Top of Study material

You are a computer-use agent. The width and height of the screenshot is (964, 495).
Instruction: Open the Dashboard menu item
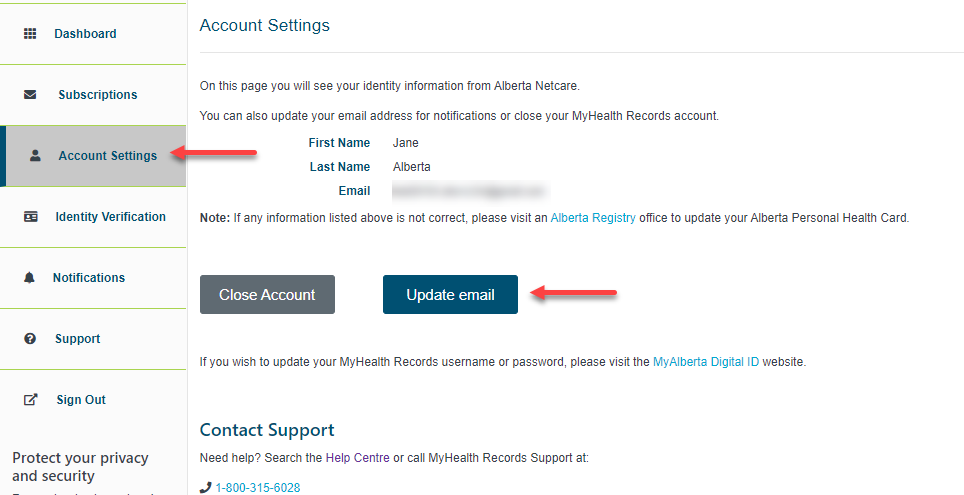[85, 34]
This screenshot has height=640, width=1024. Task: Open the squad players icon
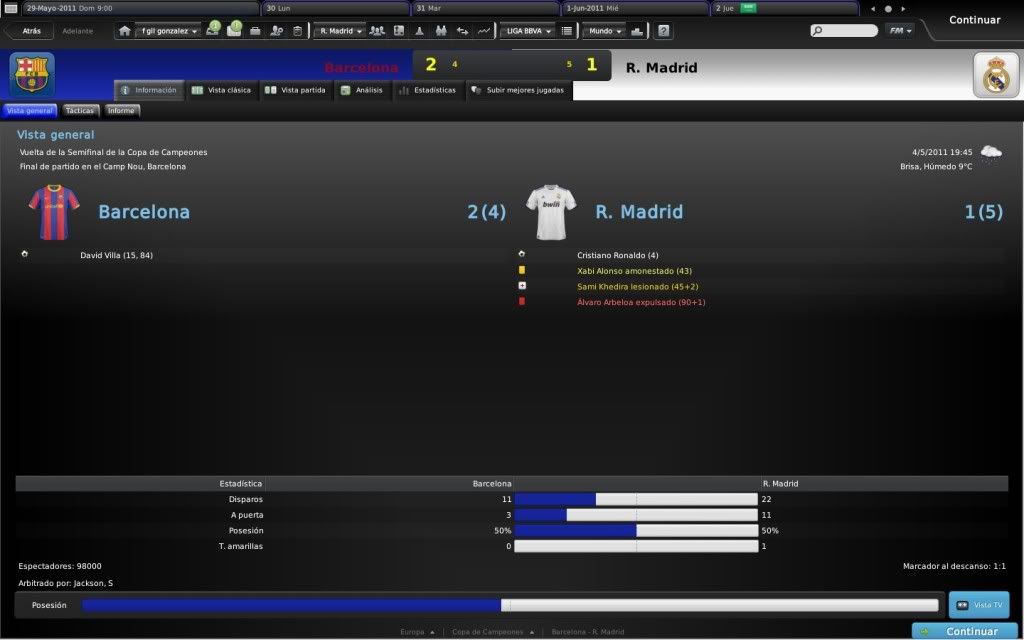[x=377, y=31]
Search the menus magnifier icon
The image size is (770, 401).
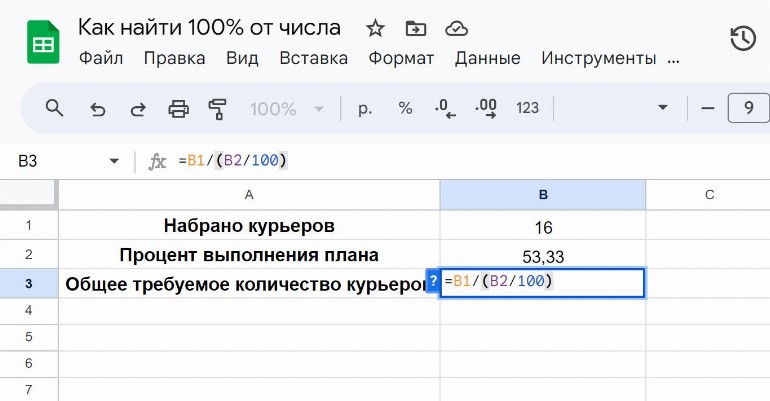pyautogui.click(x=55, y=108)
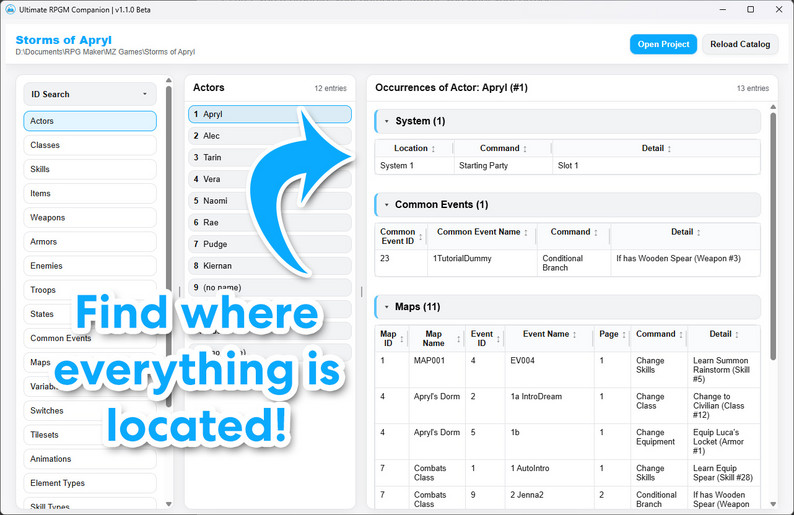Select actor 8 Kiernan in list
Image resolution: width=794 pixels, height=515 pixels.
coord(270,266)
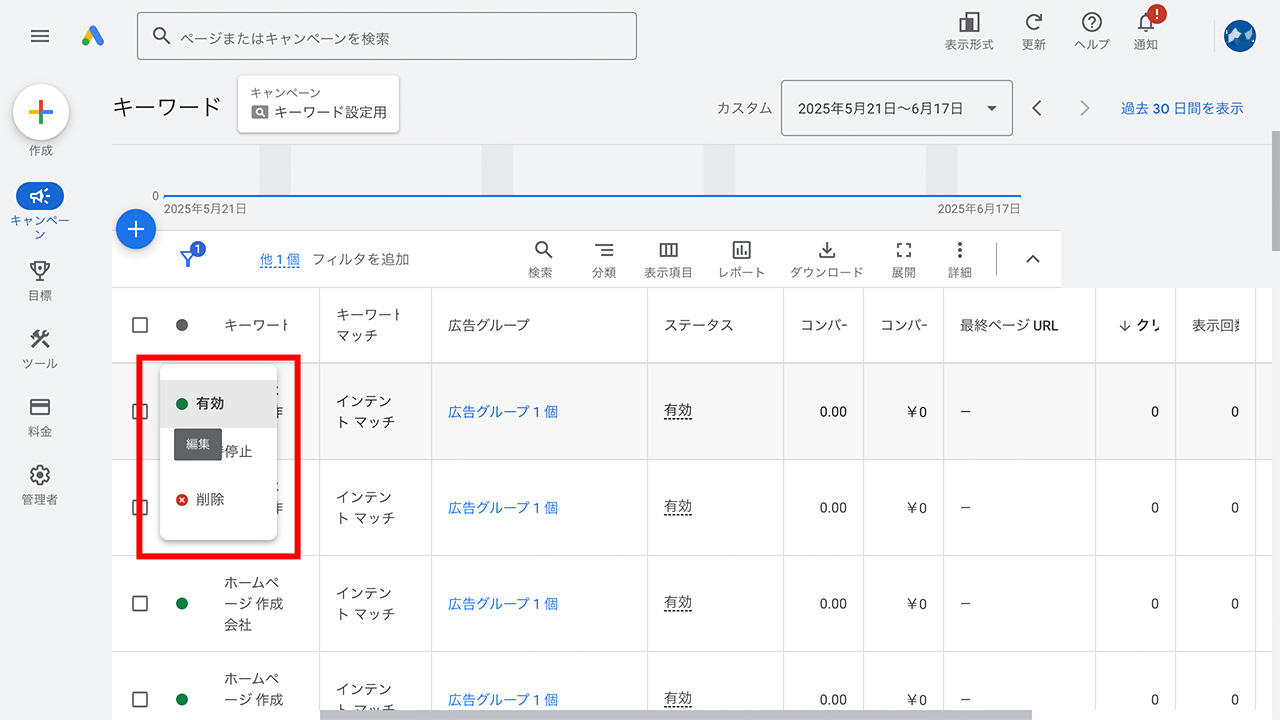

Bottom of Study material

### Task instructions:
From the first line to the last, copy the records above exactly and drop any pictures.

### Result of the task:
You are a computer-use agent. The width and height of the screenshot is (964, 495).
Instruction: Open the Dashboard menu item
[85, 34]
This screenshot has height=640, width=1024. Task: Open the squad players icon
[x=377, y=31]
Search the menus magnifier icon
The image size is (770, 401).
pyautogui.click(x=55, y=108)
Select actor 8 Kiernan in list
Image resolution: width=794 pixels, height=515 pixels.
coord(270,266)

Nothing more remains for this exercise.